Sunday, July 17, 2011

Poverty in Kamenets-Podolsk

In 2003, AHEYM interviewed Avrom Gelman in Kamenets-Podolsk. When asked about how his family observed the Sabbath before the war, he recalled that Shabes was particularly special, because it was the only time the children got to eat meat. Sadly, abject poverty is a theme that runs through many AHEYM interviews, particularly when the interviewees retell their memories of the 1930s. Gelman's family was so poor, in fact, that his mother could not afford to provide both meat and challah for the family on Shabes. Instead, she baked malay, cornbread, for the meal. In the middle of the interview, you can hear Dov-Ber Kerler and Avrom discuss the various Yiddish words for "corn" -- one of Romanian origin, and the other, that Avrom uses, of Slavic origin.


Towards the end of the interview, Gelman mentions the various professions that Jews in his town practiced. He tells AHEYM that to be a craftsman alone was insufficient to make a living. To make enough money, one had to both practice one's trade and be able to sell the items one made.

--Asya Vaisman

3 comments:

  1. Thank you as usual for these fascinating clips! I was wondering if you could comment on how this interview might shed some light on two very complex issues:

    1. Jewish suffering during the Holodomor/Ukrainian Famine of the 1930s. Is the poverty discussed in this video typical of other non-Jewish testimony of the same period or somehow different? Does testimony such as this, that Gelman's family (only) managed to eat meat twice a week, refute or reinforce the discourse that Jews did not feel the effects of the Great Famine to the same extent that ethnic Ukrainians did?

    2. Assimilation/Acculturation vs. Acquiesence to Circumstances: To what extent does the eating of malay instead of challah indicate a shift away from tradition in addition to/instead of simply signifying widespread poverty? Can one still fulfill the mitzah of celebrating shabes with corn bread instead of challah?
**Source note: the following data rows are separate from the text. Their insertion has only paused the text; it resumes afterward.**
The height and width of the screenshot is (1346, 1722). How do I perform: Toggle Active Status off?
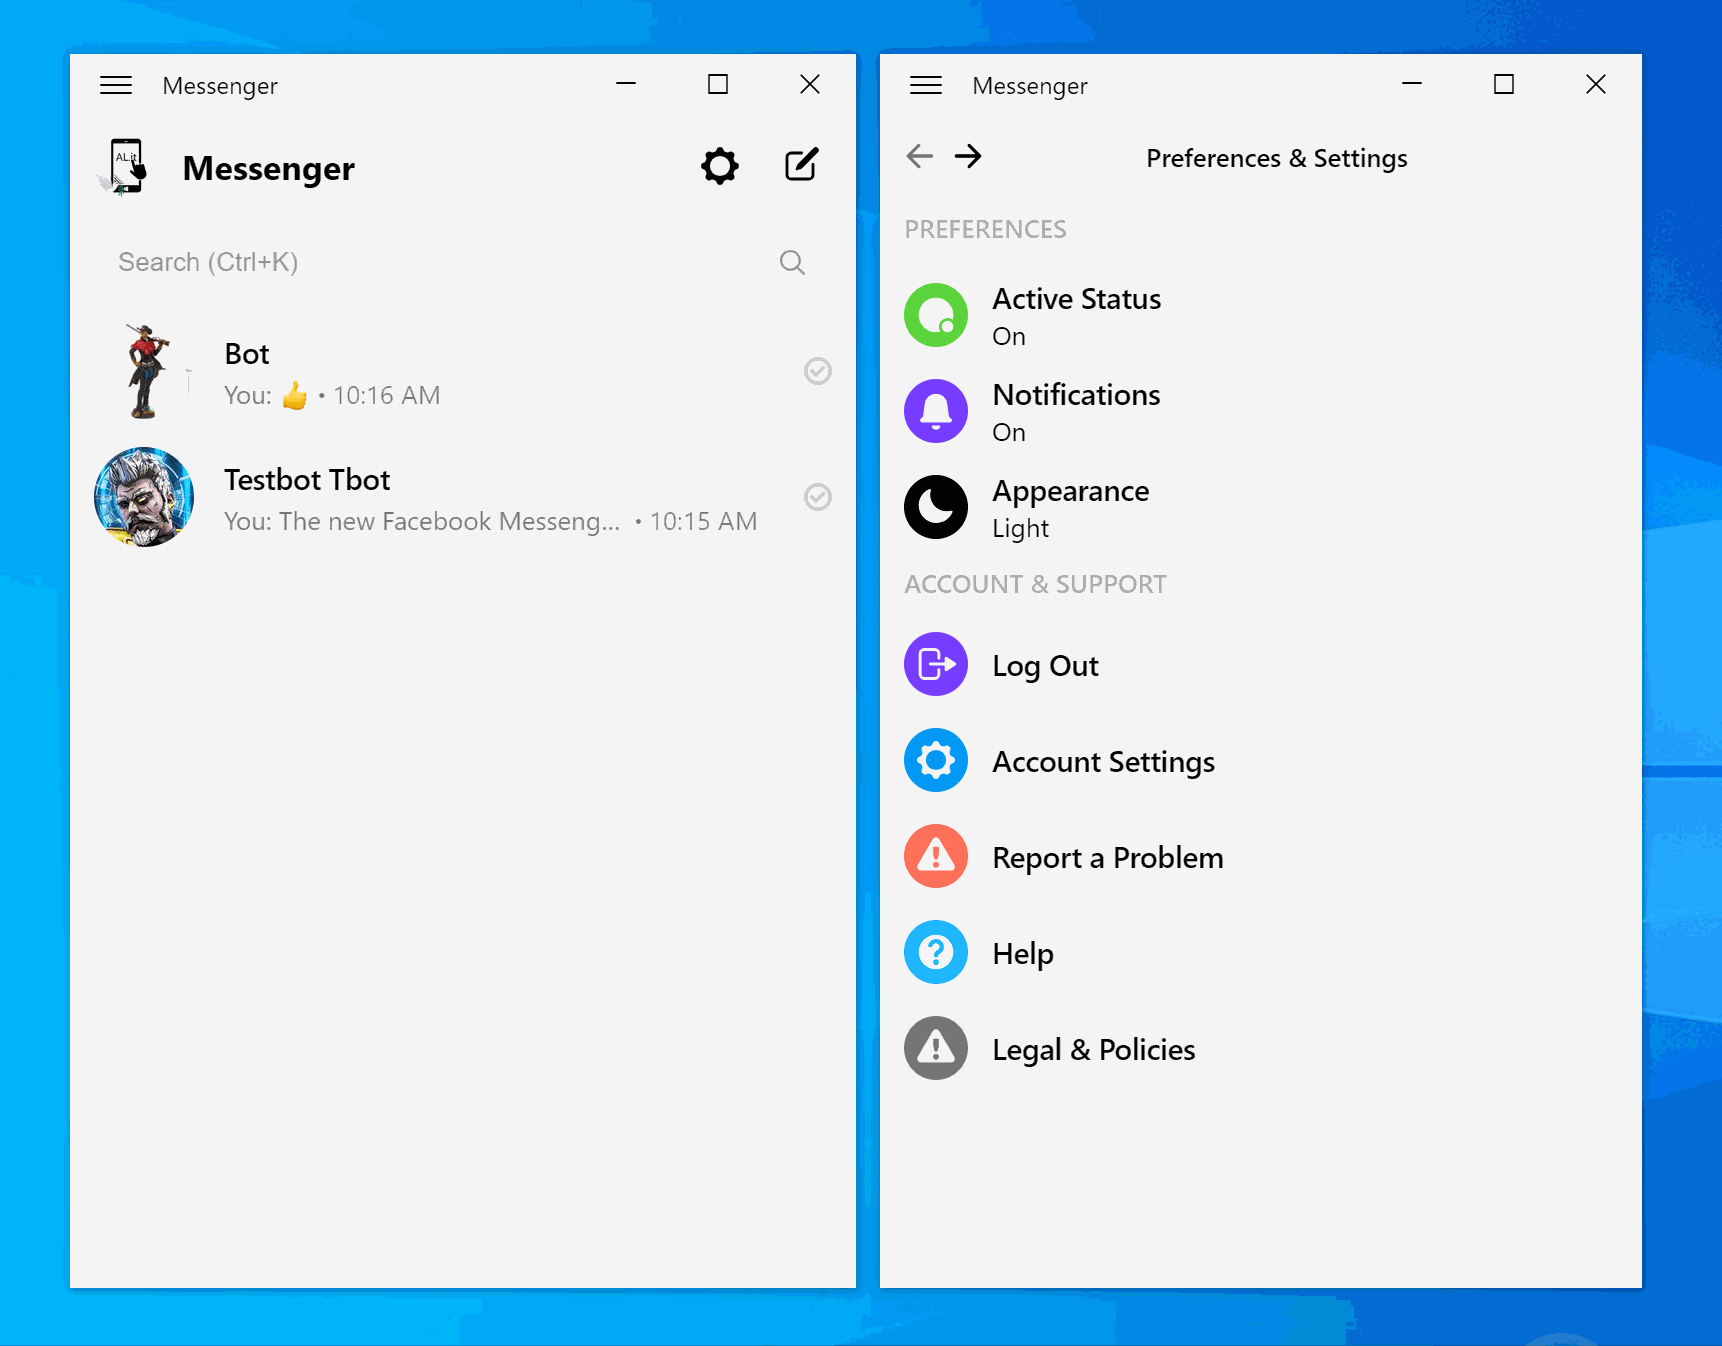[1076, 314]
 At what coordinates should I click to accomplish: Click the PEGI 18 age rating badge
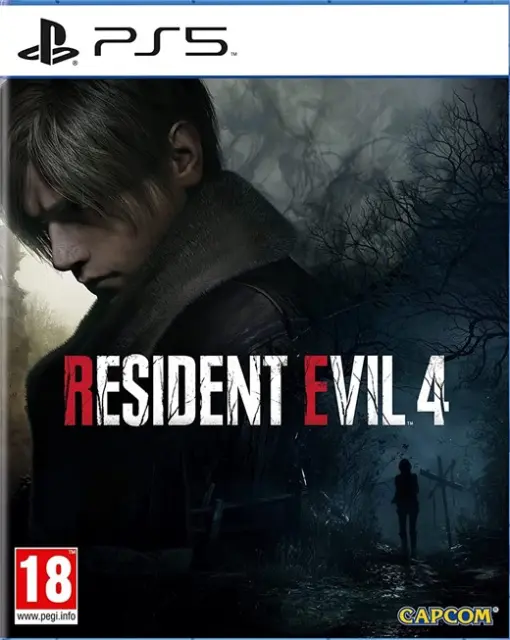click(46, 586)
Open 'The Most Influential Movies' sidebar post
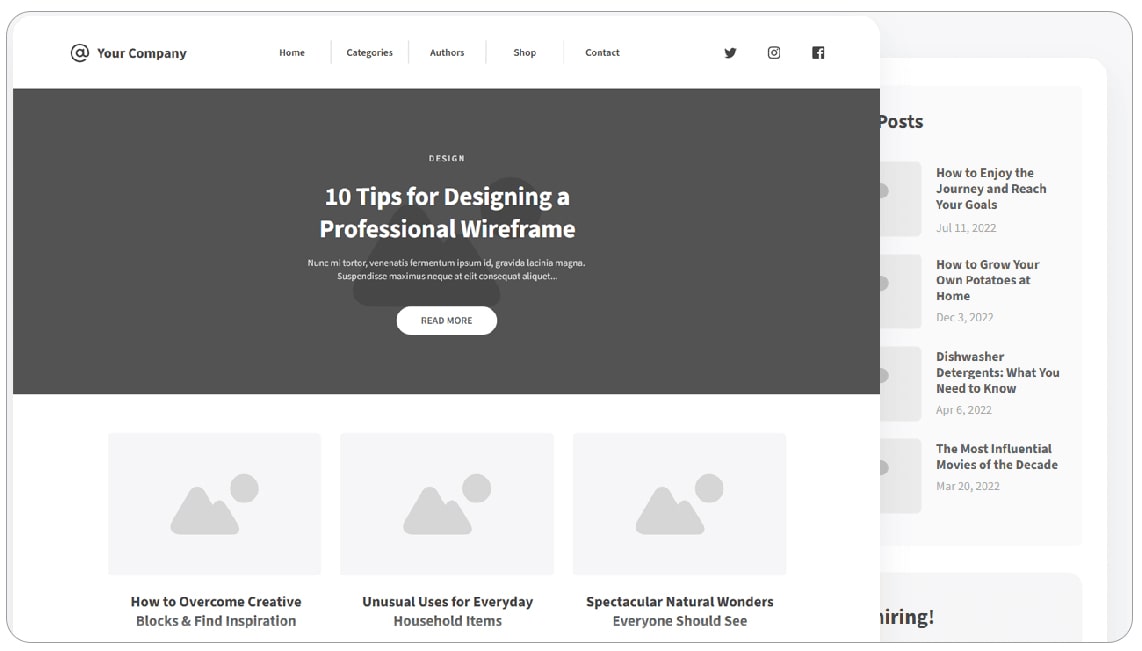 point(996,456)
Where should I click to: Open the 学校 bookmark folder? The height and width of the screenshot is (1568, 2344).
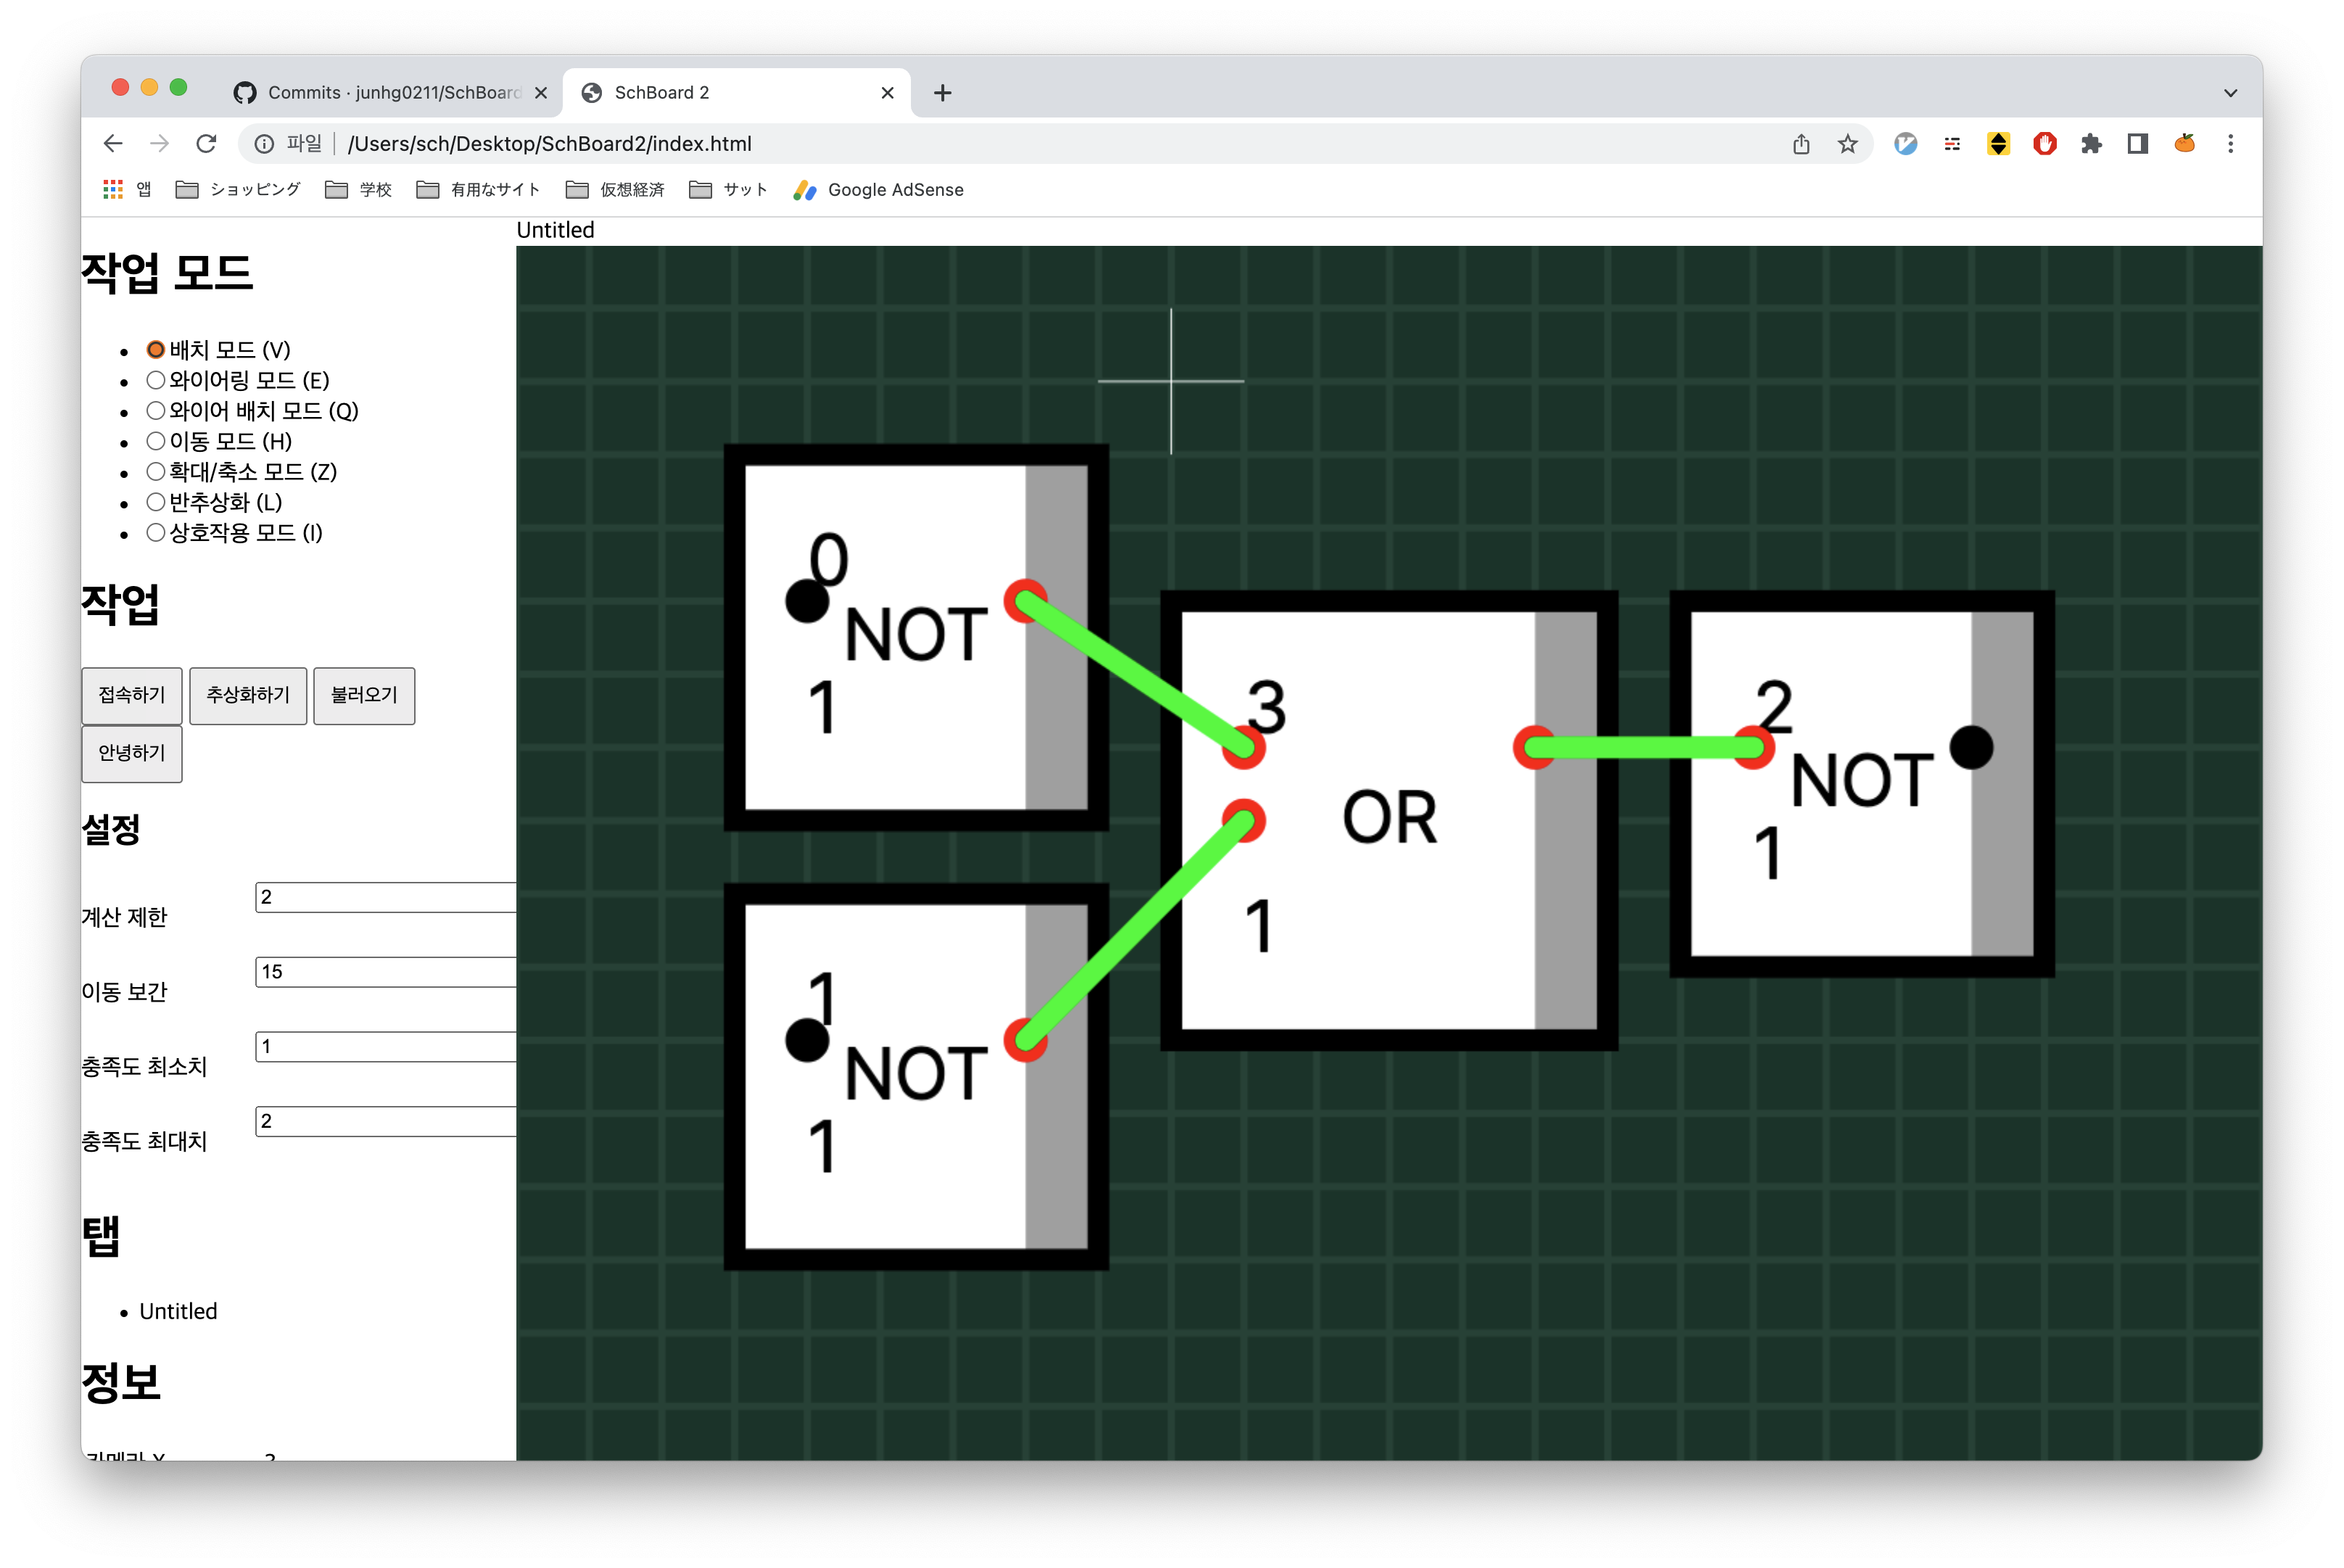(359, 189)
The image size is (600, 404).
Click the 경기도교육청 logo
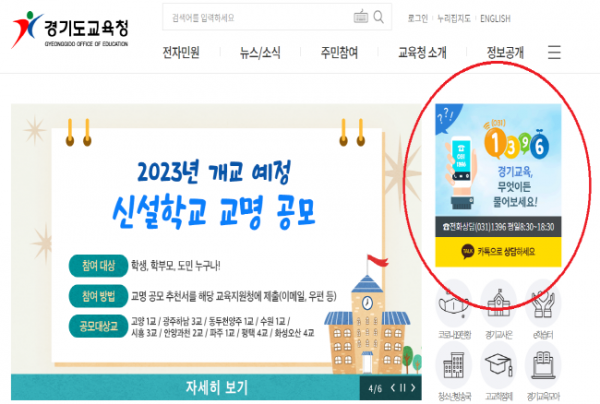70,30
I.e. does the eating of malay on shabes transgress norms or subvert traditions in any way, or was it simply a more affordable way to celebrate the sabbath?

    Thank you for your thoughts!

    Best,
    Misha Shkolnik

    ReplyDelete
  2. Misha,

    Thanks so much for your feedback and questions.

    Regarding the first question, we have plenty of testimony about the famine of 1932-33 that indicates Jews suffered terribly during this period. In this particular clip, however, Gelman is referring to poverty in general in the prewar period and not specifically to the period of the famine. He certainly would not have been able to eat meat twice a week during the actual famine years. But throughout the 1920s and 1930s, many Jews lived poverty-stricken lives in the small towns of the region. It is this general poverty to which Gelman is referring.

    Regarding the eating of malay instead of challah, I think you are correct to note that this also signifies a shift away from tradition, but I would note that the eating of challah for the Sabbath was not as strict a custom in this region of Ukraine as it was in Poland and Lithuania. Several of the people we interviewed discuss eating black bread for Sabbath for instance instead of challah. The preponderance of black bread in Ukrainian culture probably contributed to the custom of eating it over the Sabbath as well.

    We would be happy to hear from others from the region about what they recall of bread customs for the Sabbath.

    Jeffrey Veidlinger

    ReplyDelete
  3. Thank you for posting this clip. More information on Jewish life in Kamenets-Podolsk - as well as its history - can be found at http://kehilalinks.jewishgen.org/Kamyanets-Podilskyy/. It would have been unlikely that Jewish families, during this period,would have chosen to eat black bread in preference to chollah on shabbat. The communist induced starvation of the population would have been the root cause and religiously observant families would have done what they could in the circumstances to follow tradition.